*** GIVEN DATA

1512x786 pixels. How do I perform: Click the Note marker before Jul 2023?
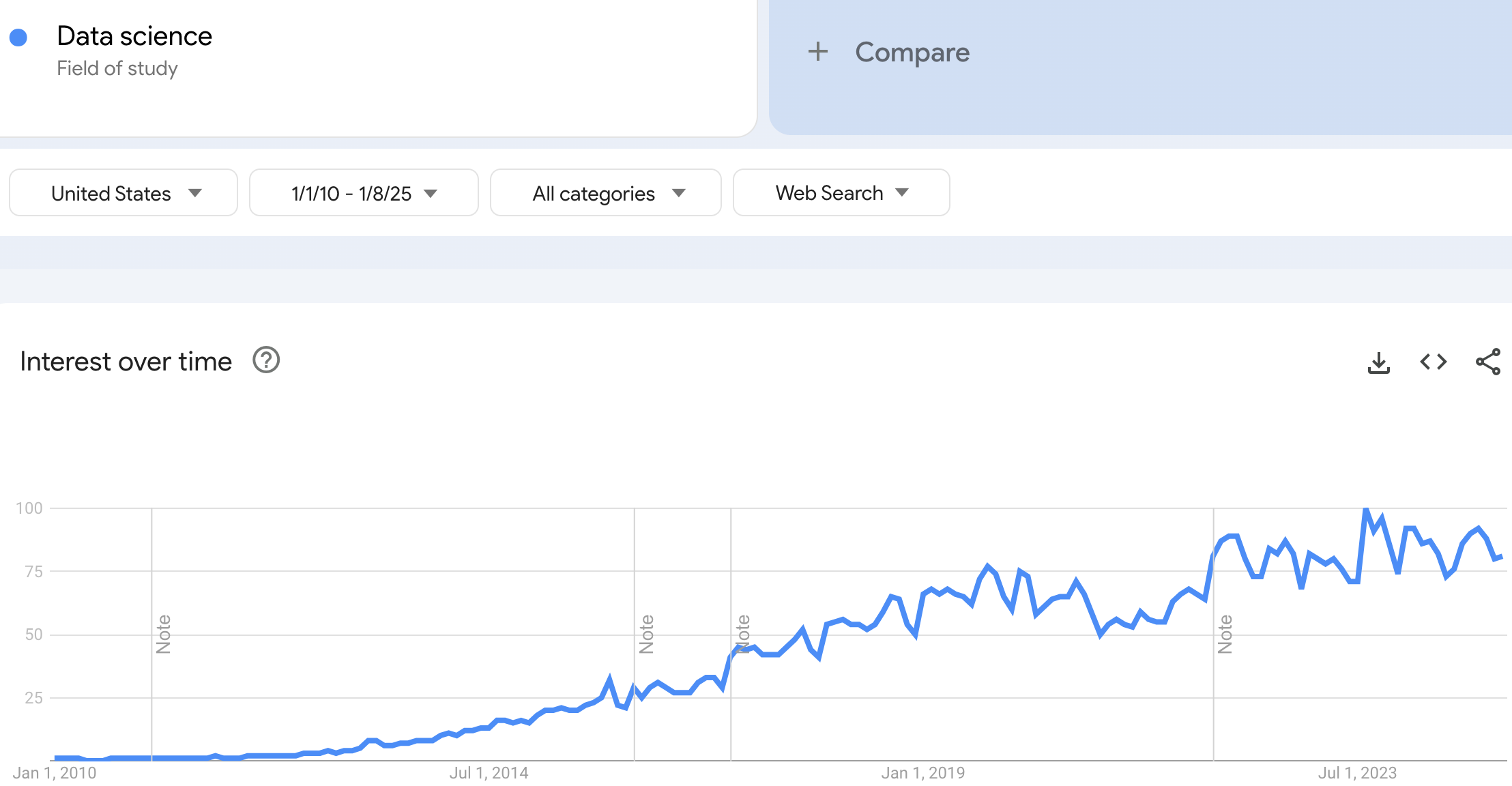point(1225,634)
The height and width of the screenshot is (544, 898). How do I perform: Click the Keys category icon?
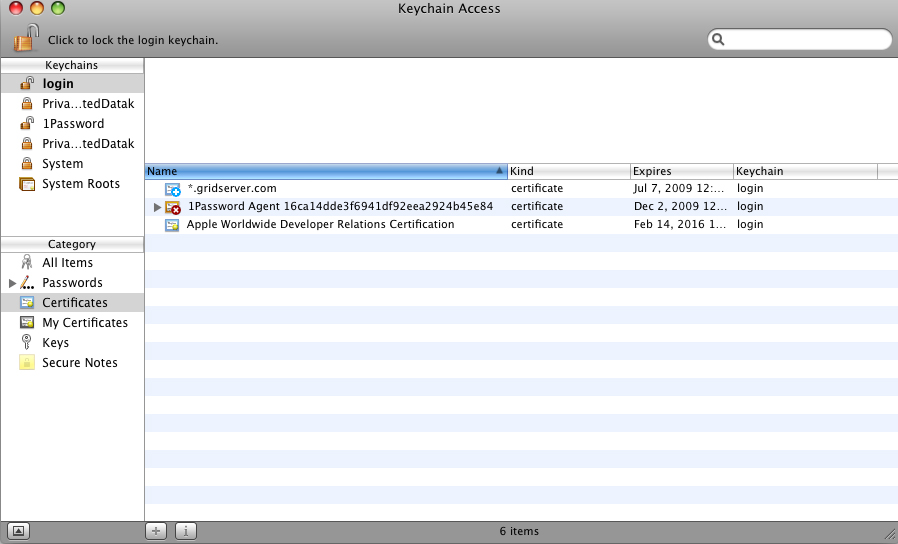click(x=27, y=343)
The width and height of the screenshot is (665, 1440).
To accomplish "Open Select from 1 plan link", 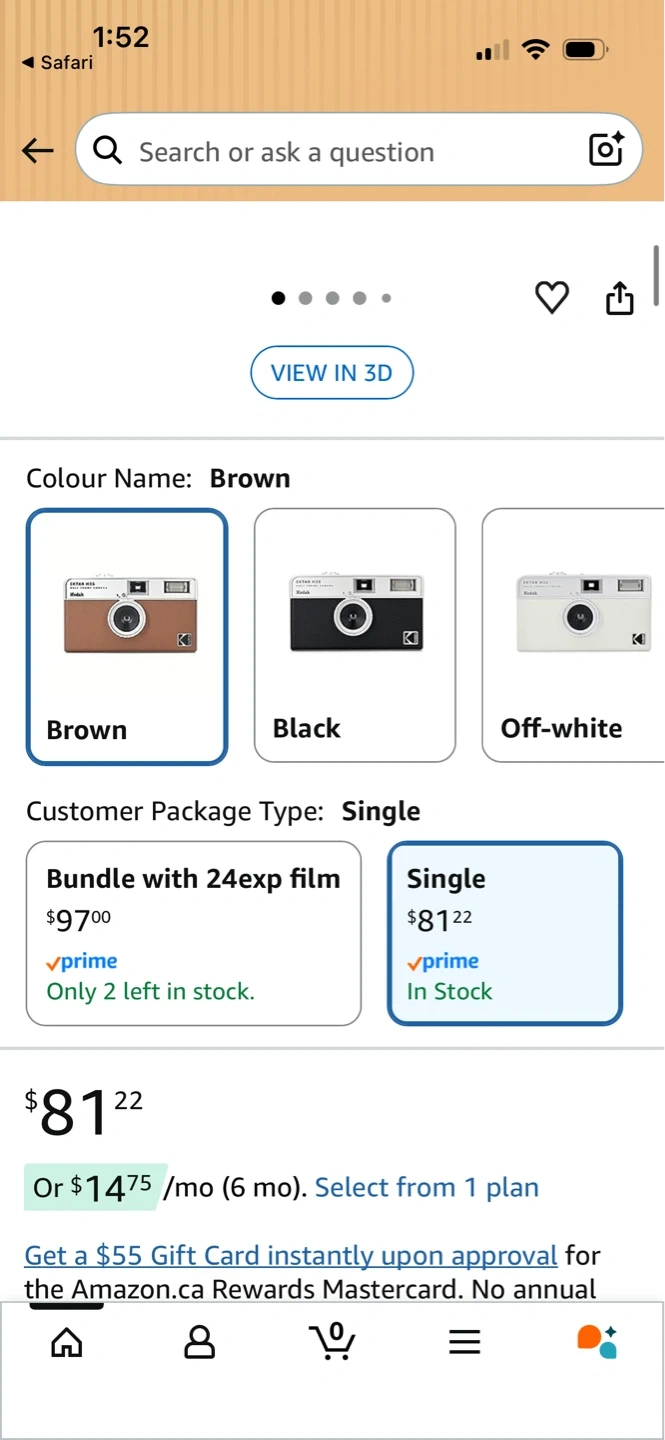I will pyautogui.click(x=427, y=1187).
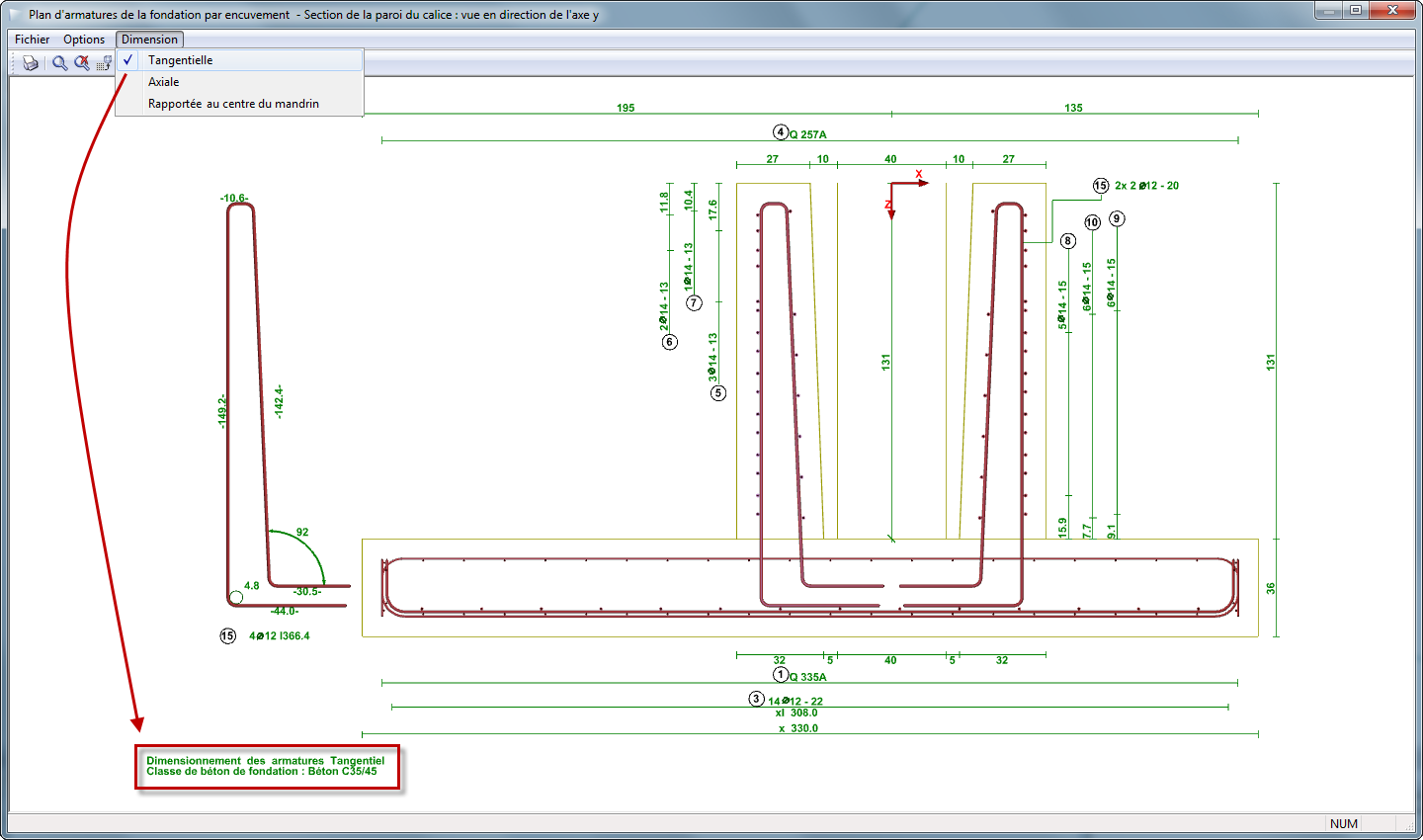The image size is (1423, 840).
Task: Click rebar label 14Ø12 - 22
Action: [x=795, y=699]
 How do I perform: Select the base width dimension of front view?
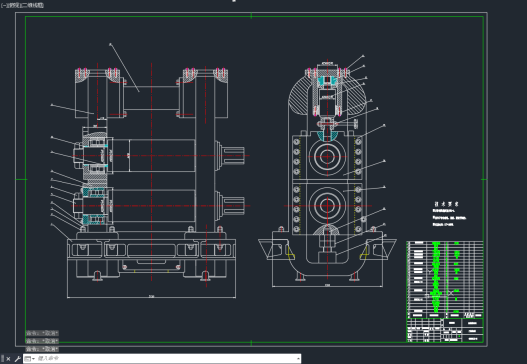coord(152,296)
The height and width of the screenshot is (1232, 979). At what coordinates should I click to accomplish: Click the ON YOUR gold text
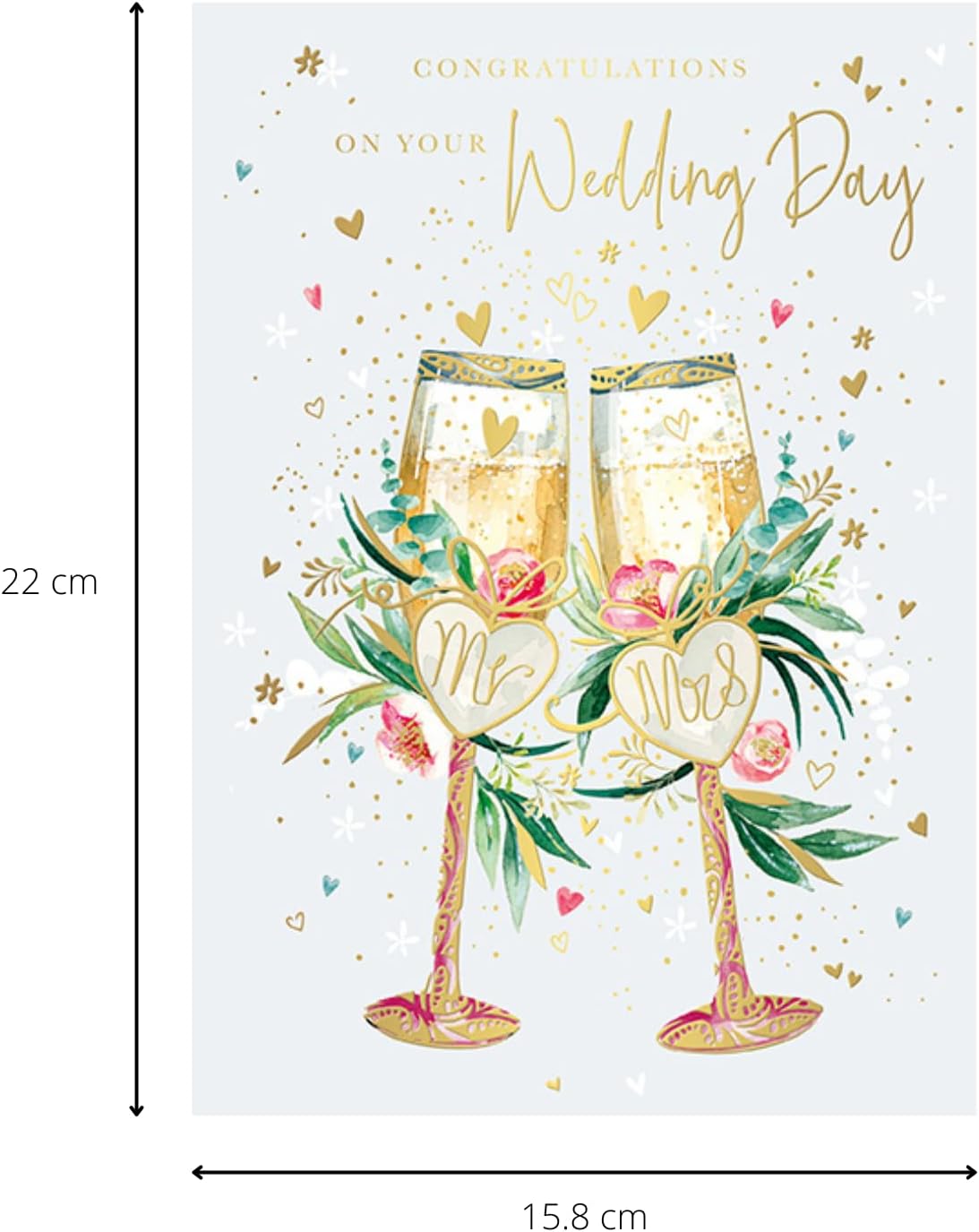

******

EXERCISE AIM:
Transcribe the entries above exactly, from their first line through the line with "The width and", and omit all pictures.

PROBLEM SOLUTION:
1512x786 pixels. How do I perform: Click the Note marker before Jul 2023?
point(1225,634)
The height and width of the screenshot is (544, 898). How do I perform: Click the Keys category icon?
click(x=27, y=343)
The width and height of the screenshot is (665, 1440).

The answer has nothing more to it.